Alıştırma Görevleri -
A: Mahkeme kararına göre davacı vekili, davalının markalarının iptalini hangi gerekçelere dayandırıyor? Bir ila üç cümleyle açıklayın.
B: Mahkeme kararında dava tarihi olarak hangi tarih yazılıdır?
C: Mahkeme kararını, gösterilen son cümleden sonra gelecek biçimde sürdürün.

Belge Metni -
-----
Görüntülediğiniz mahkeme kararı henüz kesinleşmemiştir. Yararlı olması amacıyla eklenmiştir.
T.C.
İSTANBUL
4.FİKRÎ VE SINAÎ HAKLAR HUKUK MAHKEMESİ
ESAS NO : 2021/102 Esas
KARAR NO : 2022/156
DAVA : Marka Hükümsüzlüğü
DAVA TARİHİ : 20/06/2019
KARAR TARİHİ : 08/12/2022
Mahkememizde görülmekte bulunan Marka Hükümsüzlüğü davasının yapılan açık yargılamasının sonunda,
GEREĞİ DÜŞÜNÜLDÜ:
Davacı vekili dava dilekçesinde özetle; davalı şirketin … numara ile … Sınıflarda, … numara ile … Sınıflarda, … numara ile… Sınıflarda, … numara ile …Sınıflarda, … numara ile…Sınıflarda, … numara ile …Sınıflarda, … numara ile … Sınıflarda, … numara ile … Sınıflarda, … numara ile … Sınıflarda, … numara ile … sınıflarda ve… numara ile … sınıflarda kayıtlı markalarını doğrudan ve ya dolayı şekilde 5 yıldan uzun bir süredir kullanmadığını, müvekkili şirketin mağazacılık ve perakende sektöründe faaliyet gösteren Türkiye’nin en büyük şirketlerinden biri olduğunu, SMK m.25/2 uyarınca davalı markalarının hükümsüzlüğünün talep edilebileceğini belirterek, davalı markalarının iptaline ve sicilden terkinine karar verilmesini talep ettiği anlaşılmıştır.
-----
Sağlanan Girdiler -

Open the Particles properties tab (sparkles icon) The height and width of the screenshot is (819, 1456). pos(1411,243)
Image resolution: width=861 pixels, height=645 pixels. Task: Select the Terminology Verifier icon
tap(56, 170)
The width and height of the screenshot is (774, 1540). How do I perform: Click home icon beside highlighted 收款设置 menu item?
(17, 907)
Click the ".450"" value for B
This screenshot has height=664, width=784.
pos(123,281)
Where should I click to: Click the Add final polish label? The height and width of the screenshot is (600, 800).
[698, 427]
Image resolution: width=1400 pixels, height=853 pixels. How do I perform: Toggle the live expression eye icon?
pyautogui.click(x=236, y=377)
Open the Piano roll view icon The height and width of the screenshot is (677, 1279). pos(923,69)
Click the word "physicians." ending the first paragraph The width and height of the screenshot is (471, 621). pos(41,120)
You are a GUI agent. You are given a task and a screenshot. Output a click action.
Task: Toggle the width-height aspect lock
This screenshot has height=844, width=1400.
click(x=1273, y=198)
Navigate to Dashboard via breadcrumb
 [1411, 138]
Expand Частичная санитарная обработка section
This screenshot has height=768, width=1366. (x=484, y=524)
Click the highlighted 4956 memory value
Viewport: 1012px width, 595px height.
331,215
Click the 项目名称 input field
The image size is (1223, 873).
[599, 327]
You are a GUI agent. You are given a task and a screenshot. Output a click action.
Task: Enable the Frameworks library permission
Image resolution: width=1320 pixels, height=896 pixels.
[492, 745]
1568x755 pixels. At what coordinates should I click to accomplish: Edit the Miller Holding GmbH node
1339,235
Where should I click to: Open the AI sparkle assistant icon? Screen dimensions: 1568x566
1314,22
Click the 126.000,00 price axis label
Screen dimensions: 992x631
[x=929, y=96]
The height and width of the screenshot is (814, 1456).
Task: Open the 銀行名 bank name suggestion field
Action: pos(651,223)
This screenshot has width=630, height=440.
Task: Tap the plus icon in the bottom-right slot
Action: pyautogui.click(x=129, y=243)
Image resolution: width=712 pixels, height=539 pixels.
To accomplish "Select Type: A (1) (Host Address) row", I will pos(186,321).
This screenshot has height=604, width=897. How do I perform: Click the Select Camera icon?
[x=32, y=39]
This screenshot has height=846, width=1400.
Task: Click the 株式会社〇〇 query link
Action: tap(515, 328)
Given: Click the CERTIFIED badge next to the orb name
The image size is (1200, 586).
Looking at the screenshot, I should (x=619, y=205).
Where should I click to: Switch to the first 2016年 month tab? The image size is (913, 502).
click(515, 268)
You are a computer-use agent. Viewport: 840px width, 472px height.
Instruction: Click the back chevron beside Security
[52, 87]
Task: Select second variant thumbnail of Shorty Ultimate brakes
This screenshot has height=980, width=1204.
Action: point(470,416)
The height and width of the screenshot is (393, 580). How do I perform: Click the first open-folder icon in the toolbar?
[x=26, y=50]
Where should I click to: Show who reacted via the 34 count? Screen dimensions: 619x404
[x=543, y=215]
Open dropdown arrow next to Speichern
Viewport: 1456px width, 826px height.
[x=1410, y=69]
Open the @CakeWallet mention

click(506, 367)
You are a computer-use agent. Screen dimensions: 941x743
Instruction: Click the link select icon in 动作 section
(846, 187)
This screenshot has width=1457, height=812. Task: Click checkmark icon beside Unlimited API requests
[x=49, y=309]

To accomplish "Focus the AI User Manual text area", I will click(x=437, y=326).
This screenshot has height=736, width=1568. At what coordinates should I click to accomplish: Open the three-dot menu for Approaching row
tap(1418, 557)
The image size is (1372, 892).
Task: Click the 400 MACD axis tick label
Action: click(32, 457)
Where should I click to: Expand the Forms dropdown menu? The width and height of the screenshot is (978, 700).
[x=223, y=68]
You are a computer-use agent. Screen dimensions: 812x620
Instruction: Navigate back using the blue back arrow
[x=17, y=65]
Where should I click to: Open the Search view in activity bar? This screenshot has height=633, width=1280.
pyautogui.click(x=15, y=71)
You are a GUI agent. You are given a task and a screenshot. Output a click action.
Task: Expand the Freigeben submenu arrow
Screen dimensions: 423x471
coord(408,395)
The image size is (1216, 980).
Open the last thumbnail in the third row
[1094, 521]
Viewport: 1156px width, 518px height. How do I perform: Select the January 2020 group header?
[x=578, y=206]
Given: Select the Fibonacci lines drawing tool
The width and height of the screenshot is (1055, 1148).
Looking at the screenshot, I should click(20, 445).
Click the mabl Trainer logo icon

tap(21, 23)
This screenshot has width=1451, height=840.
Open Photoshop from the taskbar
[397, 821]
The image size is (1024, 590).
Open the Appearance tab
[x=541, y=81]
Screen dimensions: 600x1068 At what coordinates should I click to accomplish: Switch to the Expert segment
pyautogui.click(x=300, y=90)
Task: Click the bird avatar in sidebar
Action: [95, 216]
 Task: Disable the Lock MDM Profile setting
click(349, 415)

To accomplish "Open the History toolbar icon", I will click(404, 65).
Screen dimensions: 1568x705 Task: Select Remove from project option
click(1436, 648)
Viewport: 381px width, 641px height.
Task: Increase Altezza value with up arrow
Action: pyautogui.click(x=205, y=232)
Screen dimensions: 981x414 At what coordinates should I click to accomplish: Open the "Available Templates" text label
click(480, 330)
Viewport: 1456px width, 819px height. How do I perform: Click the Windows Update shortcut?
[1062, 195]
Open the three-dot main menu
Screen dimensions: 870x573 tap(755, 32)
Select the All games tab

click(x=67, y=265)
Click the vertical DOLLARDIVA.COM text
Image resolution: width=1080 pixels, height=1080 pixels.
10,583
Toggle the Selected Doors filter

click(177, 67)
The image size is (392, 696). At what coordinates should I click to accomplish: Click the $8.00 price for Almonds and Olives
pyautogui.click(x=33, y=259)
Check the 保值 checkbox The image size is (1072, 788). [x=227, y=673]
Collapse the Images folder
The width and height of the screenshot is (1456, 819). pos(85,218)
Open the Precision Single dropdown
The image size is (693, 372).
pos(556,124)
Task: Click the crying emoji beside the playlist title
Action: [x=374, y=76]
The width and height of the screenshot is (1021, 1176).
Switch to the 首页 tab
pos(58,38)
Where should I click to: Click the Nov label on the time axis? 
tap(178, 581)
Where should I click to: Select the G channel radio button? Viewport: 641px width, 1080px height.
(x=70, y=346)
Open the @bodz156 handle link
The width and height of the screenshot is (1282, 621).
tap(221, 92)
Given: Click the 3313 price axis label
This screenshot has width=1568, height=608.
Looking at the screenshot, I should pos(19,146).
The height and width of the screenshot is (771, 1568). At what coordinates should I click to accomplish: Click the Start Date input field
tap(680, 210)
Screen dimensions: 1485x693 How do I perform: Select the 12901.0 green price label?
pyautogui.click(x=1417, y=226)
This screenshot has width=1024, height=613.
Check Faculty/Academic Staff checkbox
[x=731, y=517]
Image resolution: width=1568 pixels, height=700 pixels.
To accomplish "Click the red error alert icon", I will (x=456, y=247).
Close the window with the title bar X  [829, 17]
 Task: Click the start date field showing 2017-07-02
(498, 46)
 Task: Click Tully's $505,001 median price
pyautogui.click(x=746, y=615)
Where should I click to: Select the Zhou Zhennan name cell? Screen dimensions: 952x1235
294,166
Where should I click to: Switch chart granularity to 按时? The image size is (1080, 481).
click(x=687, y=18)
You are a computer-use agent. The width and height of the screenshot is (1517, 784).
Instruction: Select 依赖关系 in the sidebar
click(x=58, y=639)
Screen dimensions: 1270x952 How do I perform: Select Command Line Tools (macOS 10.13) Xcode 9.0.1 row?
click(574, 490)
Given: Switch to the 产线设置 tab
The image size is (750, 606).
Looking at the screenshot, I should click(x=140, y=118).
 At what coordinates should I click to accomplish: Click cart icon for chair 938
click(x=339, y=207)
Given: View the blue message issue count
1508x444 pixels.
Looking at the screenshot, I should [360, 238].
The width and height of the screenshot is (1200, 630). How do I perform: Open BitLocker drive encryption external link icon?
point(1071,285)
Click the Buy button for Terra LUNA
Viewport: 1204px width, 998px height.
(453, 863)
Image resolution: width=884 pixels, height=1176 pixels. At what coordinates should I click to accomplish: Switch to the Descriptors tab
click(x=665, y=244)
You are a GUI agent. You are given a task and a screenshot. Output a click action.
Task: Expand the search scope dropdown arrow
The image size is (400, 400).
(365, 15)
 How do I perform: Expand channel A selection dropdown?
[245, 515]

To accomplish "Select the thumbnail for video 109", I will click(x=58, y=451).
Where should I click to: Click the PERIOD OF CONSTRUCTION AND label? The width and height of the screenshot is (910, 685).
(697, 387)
-----
Görev Çıktıları -
A: Davacı vekili, davalı şirketin kayıtlı markalarını doğrudan veya dolaylı şekilde 5 yıldan uzun bir süredir kullanmadığını ileri sürmektedir. Ayrıca müvekkilinin mağazacılık ve perakende sektöründe faaliyet gösteren Türkiye'nin en büyük şirketlerinden biri olduğunu ve SMK m.25/2 uyarınca davalı markalarının hükümsüzlüğünün talep edilebileceğini belirtmektedir.

B: 20/06/2019

C:
Davalı vekili cevap dilekçesinde özetle; müvekkili şirketin dava konusu markaları kullandığını, grup şirketi olan … şirketinin de kullandığını, genel olarak Karaca markasını, özel olarak tekstil sektöründe … ana markasını tanıtan müvekkili şirket olduğunu, davacı tarafın müvekkili şirketin tanınmışlığını ve prestijini kullanarak kötü niyetli olduğunu belirterek, davanın reddini talep ettiği anlaşılmıştır.
Dosyada taraflarca bildirilen tüm deliler toplanmış, özel ve teknik bilgi gerektirmesi nedeniyle bilirkişi raporu alınmıştır.
Mahkememize sunulan 22/06/2020 tarihli bilirkişi raporunda özetle ; davalı tarafın … ibareli markasının … numara ile tanınmış marka sicilinde kayıtlı tanınmış marka olduğu, davalı tarafın, dosya kapsamında sunduğu belgeler üzerinde yapılan incelemelerde; davalının … numaralı “…” markasının … Sınıflarda, … numaralı “…” markasının … Sınıflarda, … numaralı “…” markasının… Sınıflarda, … numaralı “…” markasının … Sınıflarda, … numaralı “karaca markasının… Sınıflarda, … numaralı “…” markasının … Sınıflarda, … numaralı “…” markasının …Sınıflarda, … numaralı “…” markasının …Sınıflarda, … numaralı “…” markasının …Sınıflarda, … numaralı “…” markasının … Sınıflarda ve… numaralı … Sınıflarda “…” ibareli markalarının tescilli olduğu sınıflarda kullanımının geriye doğru 5 Yıllık kullanım olduğuna dair bir ispat sunulamadığı davalı tarafın markasını ciddi olarak kullandığını ispatlayamaması sebebiyle; SMK m.9 uyarınca markaların tescil edildiği tüm sınıflarda iptalinin söz konusu olabileceği, görüş ve kanaati bildirilmiştir.
KANAAT VE GEREKÇE
Dava konusu uyuşmazlık, davalı adına tescilli markaların kullanılmaması nedeni ile SMK md. 9 uyarınca iptali istemine ilişkindir.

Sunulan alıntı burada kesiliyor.